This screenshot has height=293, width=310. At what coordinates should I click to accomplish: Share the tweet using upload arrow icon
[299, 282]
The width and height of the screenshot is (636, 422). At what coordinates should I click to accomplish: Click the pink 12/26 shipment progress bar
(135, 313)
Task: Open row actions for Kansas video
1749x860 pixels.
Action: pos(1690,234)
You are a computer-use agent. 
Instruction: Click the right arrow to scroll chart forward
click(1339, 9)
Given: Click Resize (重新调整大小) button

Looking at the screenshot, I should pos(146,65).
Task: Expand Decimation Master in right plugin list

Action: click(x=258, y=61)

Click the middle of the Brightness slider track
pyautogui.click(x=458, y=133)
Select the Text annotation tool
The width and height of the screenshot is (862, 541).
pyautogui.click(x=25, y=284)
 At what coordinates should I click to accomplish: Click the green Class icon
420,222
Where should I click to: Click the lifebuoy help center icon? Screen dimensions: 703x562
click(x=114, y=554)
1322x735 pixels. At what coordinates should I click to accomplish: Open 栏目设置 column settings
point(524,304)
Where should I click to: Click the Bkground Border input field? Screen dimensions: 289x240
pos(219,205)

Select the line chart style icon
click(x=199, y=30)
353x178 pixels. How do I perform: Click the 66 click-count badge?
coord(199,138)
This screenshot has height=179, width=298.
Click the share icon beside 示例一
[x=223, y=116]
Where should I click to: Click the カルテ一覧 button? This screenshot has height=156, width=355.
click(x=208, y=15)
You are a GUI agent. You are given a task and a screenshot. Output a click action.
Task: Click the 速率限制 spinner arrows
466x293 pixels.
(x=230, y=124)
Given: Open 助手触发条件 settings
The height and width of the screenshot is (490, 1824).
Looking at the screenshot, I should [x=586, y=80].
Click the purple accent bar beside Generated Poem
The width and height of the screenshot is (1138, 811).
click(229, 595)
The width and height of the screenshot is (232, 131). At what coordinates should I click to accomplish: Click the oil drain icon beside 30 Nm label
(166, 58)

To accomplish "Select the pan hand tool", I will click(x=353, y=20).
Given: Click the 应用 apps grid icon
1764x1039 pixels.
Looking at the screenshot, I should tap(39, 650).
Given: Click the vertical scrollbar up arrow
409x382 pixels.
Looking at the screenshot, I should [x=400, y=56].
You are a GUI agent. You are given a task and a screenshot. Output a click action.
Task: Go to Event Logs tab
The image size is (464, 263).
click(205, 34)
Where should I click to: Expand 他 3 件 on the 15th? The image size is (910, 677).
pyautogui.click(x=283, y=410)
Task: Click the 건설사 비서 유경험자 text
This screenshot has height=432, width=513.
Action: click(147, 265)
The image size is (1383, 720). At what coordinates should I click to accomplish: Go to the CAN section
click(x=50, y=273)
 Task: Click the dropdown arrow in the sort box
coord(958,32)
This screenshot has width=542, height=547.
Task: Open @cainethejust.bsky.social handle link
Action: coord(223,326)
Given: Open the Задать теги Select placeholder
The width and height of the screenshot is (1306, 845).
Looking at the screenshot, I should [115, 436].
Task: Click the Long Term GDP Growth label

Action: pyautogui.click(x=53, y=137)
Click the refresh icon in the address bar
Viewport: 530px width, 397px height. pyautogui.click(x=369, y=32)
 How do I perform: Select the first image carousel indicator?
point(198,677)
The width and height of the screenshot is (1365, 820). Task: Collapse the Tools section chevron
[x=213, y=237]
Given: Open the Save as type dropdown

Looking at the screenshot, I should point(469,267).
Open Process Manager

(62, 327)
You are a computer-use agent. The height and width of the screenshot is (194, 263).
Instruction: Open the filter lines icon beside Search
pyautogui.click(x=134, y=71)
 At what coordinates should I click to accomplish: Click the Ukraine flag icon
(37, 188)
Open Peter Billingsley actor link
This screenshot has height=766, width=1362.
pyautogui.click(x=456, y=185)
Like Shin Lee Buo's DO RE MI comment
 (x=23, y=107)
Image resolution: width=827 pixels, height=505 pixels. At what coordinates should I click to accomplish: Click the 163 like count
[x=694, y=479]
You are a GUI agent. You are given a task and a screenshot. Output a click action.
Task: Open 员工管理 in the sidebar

* **Directions for this task**
Please repeat every record above word for word.

* **Task response**
This screenshot has height=293, width=310. At what coordinates should I click to accomplish: Share the tweet using upload arrow icon
[299, 282]
The width and height of the screenshot is (636, 422). At what coordinates should I click to accomplish: Click the pink 12/26 shipment progress bar
(135, 313)
Task: Open row actions for Kansas video
1749x860 pixels.
Action: pos(1690,234)
You are a computer-use agent. 
Instruction: Click the right arrow to scroll chart forward
click(1339, 9)
Given: Click Resize (重新调整大小) button

Looking at the screenshot, I should pos(146,65).
Task: Expand Decimation Master in right plugin list

Action: click(x=258, y=61)

Click the middle of the Brightness slider track
pyautogui.click(x=458, y=133)
Select the Text annotation tool
The width and height of the screenshot is (862, 541).
pyautogui.click(x=25, y=284)
 At what coordinates should I click to accomplish: Click the green Class icon
420,222
Where should I click to: Click the lifebuoy help center icon? Screen dimensions: 703x562
click(x=114, y=554)
1322x735 pixels. At what coordinates should I click to accomplish: Open 栏目设置 column settings
point(524,304)
Where should I click to: Click the Bkground Border input field? Screen dimensions: 289x240
pos(219,205)

Select the line chart style icon
click(x=199, y=30)
353x178 pixels. How do I perform: Click the 66 click-count badge?
coord(199,138)
This screenshot has height=179, width=298.
Click the share icon beside 示例一
[x=223, y=116]
Where should I click to: Click the カルテ一覧 button? This screenshot has height=156, width=355.
click(x=208, y=15)
You are a GUI agent. You are given a task and a screenshot. Output a click action.
Task: Click the 速率限制 spinner arrows
466x293 pixels.
(x=230, y=124)
Given: Open 助手触发条件 settings
The height and width of the screenshot is (490, 1824).
Looking at the screenshot, I should [x=586, y=80].
Click the purple accent bar beside Generated Poem
The width and height of the screenshot is (1138, 811).
click(229, 595)
The width and height of the screenshot is (232, 131). At what coordinates should I click to accomplish: Click the oil drain icon beside 30 Nm label
(166, 58)

To accomplish "Select the pan hand tool", I will click(x=353, y=20).
Given: Click the 应用 apps grid icon
1764x1039 pixels.
Looking at the screenshot, I should tap(39, 650).
Given: Click the vertical scrollbar up arrow
409x382 pixels.
Looking at the screenshot, I should [x=400, y=56].
You are a GUI agent. You are given a task and a screenshot. Output a click action.
Task: Go to Event Logs tab
The image size is (464, 263).
click(205, 34)
Where should I click to: Expand 他 3 件 on the 15th? The image size is (910, 677).
pyautogui.click(x=283, y=410)
Task: Click the 건설사 비서 유경험자 text
This screenshot has height=432, width=513.
Action: click(147, 265)
The image size is (1383, 720). At what coordinates should I click to accomplish: Go to the CAN section
click(x=50, y=273)
 Task: Click the dropdown arrow in the sort box
coord(958,32)
This screenshot has width=542, height=547.
Task: Open @cainethejust.bsky.social handle link
Action: coord(223,326)
Given: Open the Задать теги Select placeholder
The width and height of the screenshot is (1306, 845).
Looking at the screenshot, I should [115, 436].
Task: Click the Long Term GDP Growth label

Action: pyautogui.click(x=53, y=137)
Click the refresh icon in the address bar
Viewport: 530px width, 397px height. pyautogui.click(x=369, y=32)
 How do I perform: Select the first image carousel indicator?
point(198,677)
The width and height of the screenshot is (1365, 820). Task: Collapse the Tools section chevron
[x=213, y=237]
Given: Open the Save as type dropdown

Looking at the screenshot, I should point(469,267).
Open Process Manager

(62, 327)
You are a computer-use agent. The height and width of the screenshot is (194, 263).
Instruction: Open the filter lines icon beside Search
pyautogui.click(x=134, y=71)
 At what coordinates should I click to accomplish: Click the Ukraine flag icon
(37, 188)
Open Peter Billingsley actor link
This screenshot has height=766, width=1362.
pyautogui.click(x=456, y=185)
Like Shin Lee Buo's DO RE MI comment
 (x=23, y=107)
Image resolution: width=827 pixels, height=505 pixels. At what coordinates should I click to accomplish: Click the 163 like count
[x=694, y=479]
You are a GUI agent. You are given a task and a screenshot. Output a click action.
Task: Open 员工管理 in the sidebar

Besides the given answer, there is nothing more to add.